Saturday 14 March 2020

THE FUNDAMENTAL DIGNITY OF MAN ... 1


THE FUNDAMENTAL DIGNITY OF MAN ... 1

Portrait : Rasik, the sweeper at the Dakshineshwar Kali Temple Complex at the feet of the Master, Paramahamsa Ramakrishna, after an enduring wait to lay down at his feet his heart's ardour.

Every person, irrespective of his so-called status in life, is extraordinary and unique, so the biologists say and so say the philosophers too. It is this understanding that ought to be the basis of our reverence for individuals and not their apparent attainments in this brief flicker of a life where the tallest tree and the shortest shrub are equally stunted when viewed from the vantage point of the Absolute. Relativity assigns specific values to units of life and matter; the Absolute dissolves it all in an immensity that transcends evaluations and enumerations.

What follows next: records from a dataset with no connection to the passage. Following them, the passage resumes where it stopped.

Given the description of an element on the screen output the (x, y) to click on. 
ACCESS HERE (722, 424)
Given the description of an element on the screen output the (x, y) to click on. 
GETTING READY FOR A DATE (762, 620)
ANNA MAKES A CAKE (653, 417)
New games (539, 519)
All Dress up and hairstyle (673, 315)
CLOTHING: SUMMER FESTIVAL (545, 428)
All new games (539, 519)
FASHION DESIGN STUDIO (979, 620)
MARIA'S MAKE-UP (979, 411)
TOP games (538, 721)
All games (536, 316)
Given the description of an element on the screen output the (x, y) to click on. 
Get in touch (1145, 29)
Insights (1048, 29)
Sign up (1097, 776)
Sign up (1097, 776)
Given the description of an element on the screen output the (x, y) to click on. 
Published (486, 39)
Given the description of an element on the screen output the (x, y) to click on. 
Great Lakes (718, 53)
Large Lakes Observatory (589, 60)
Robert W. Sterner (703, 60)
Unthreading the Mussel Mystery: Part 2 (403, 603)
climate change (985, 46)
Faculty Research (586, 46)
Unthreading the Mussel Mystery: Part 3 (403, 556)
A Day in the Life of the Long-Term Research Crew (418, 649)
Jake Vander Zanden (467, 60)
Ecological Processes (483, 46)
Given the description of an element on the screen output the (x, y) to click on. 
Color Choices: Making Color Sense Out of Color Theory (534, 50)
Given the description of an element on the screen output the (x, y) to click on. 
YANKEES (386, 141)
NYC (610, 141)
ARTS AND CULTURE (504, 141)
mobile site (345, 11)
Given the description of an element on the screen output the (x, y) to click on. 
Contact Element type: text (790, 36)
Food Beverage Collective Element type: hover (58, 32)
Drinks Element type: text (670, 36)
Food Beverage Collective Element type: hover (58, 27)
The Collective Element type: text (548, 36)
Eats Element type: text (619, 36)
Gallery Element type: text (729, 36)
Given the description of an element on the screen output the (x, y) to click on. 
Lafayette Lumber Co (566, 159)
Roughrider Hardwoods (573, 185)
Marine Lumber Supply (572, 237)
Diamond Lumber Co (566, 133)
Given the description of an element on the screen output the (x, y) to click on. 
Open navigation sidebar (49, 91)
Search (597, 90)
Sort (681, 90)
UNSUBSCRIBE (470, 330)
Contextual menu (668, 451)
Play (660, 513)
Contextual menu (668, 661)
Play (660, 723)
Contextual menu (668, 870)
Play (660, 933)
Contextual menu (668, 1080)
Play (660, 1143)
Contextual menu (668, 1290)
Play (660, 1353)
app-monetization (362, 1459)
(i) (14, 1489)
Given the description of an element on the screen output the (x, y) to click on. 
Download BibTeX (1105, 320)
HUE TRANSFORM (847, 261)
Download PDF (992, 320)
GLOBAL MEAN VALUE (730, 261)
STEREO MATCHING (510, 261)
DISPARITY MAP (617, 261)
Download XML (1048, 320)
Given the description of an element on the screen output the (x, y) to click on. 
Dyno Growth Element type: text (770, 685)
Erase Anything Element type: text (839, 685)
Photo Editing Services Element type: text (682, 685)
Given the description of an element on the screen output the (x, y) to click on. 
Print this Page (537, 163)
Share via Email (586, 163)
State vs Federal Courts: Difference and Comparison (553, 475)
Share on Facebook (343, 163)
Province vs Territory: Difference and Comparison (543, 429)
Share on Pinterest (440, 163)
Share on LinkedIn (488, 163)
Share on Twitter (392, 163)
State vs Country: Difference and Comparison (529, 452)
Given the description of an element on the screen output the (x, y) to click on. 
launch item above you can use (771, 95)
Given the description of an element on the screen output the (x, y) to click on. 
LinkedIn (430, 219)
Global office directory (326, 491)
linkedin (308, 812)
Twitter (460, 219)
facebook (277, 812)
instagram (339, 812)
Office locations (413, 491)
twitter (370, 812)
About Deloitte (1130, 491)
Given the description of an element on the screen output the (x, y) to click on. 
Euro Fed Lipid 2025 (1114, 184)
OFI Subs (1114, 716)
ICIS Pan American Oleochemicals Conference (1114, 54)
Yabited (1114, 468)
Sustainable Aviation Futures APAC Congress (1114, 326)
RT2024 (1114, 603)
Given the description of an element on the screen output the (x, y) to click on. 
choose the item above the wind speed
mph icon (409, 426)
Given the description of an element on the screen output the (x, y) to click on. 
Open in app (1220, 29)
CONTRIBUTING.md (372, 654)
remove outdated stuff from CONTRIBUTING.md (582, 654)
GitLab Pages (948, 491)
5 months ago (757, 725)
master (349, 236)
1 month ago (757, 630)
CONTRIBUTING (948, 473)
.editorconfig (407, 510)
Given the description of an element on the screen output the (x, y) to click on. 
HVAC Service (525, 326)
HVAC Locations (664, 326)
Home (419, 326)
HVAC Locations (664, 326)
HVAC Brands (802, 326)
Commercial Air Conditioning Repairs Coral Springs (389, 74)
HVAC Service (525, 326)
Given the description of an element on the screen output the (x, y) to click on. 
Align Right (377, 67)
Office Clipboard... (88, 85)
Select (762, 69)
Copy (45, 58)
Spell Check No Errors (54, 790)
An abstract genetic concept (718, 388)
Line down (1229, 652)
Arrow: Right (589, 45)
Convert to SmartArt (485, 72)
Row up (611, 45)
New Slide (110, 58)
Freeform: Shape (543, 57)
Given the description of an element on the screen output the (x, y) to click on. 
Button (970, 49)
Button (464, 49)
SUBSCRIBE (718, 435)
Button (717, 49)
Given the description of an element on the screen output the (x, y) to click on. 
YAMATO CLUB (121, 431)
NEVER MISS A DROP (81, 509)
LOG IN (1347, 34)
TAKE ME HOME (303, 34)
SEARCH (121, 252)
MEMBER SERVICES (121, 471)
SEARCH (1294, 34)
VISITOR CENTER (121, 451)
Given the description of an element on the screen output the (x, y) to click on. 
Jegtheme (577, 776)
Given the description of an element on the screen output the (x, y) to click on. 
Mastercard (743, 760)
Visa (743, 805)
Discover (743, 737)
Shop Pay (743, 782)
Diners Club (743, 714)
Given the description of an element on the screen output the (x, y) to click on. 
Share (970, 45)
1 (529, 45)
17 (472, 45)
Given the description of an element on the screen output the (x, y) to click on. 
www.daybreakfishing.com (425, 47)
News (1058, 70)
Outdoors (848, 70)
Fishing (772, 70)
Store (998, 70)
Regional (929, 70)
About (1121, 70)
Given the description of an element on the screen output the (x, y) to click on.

We must see the divine in the lowest manifestations of life and witness the sublime in the mundane, such should be our power of introspection and depth-observation of the so-called surface phenomena of life. Then all artificial distinctions based on social stratification and economic empowerment vanish as man stands supreme in his inherent glory as the substratum of all existence, the Absolute behind the facade of relativity.

And even in the day-to-day life, we can bring this fundamental understanding about the grandeur of the individual self to modify our civic behaviour. Our relations will stand deified in the light of the divine and we shall treat each other with greater respect and reverence which in turn will make civic life harmonious and more fruitful.

The motto ought to be this, that man is not an article of Nature to be accepted and discarded fancifully but is to be revered, venerated and adored as our cherished possession, served and sacrificed for, not merely employed or enjoyed to satisfy our selfish ends.